Stored data
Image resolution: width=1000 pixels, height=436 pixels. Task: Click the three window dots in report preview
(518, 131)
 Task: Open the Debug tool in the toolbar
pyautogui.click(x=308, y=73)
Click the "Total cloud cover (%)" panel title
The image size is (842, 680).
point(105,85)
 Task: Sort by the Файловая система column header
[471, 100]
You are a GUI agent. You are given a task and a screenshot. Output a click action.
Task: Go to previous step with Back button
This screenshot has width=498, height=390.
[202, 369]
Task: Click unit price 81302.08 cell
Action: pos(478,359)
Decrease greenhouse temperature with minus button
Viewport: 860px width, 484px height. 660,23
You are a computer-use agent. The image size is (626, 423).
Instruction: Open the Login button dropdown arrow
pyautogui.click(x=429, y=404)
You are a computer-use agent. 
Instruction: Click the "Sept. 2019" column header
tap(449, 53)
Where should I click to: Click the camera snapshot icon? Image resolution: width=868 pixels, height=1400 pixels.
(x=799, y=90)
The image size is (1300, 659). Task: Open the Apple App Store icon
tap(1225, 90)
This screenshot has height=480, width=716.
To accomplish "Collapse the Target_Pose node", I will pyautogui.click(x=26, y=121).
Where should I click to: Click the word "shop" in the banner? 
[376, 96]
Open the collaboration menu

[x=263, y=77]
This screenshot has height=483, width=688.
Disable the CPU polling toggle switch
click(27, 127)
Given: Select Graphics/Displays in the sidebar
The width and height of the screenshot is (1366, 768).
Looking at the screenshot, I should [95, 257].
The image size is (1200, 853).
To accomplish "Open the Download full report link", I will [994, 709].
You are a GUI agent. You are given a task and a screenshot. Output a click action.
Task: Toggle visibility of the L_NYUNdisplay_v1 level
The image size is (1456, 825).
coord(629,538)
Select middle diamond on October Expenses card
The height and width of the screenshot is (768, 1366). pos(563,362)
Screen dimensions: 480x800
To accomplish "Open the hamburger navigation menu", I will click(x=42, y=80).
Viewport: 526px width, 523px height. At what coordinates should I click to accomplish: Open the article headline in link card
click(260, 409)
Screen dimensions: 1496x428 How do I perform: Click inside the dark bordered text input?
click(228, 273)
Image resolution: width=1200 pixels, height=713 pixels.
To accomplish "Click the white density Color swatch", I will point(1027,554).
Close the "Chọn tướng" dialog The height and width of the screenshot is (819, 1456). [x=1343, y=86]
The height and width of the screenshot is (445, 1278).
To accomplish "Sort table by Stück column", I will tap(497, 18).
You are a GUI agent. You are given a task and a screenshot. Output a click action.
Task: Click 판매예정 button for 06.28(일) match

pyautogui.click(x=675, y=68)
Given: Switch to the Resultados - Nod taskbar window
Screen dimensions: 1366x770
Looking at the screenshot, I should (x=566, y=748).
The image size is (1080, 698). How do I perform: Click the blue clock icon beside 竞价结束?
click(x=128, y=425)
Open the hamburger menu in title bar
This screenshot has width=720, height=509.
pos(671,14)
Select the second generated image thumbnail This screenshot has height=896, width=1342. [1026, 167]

» **What to produce**: Every line of the entries above that holds "computer" should be copied out.

» **Task answer**:
You are a computer-use agent. The image size is (626, 423).
You are a computer-use agent. 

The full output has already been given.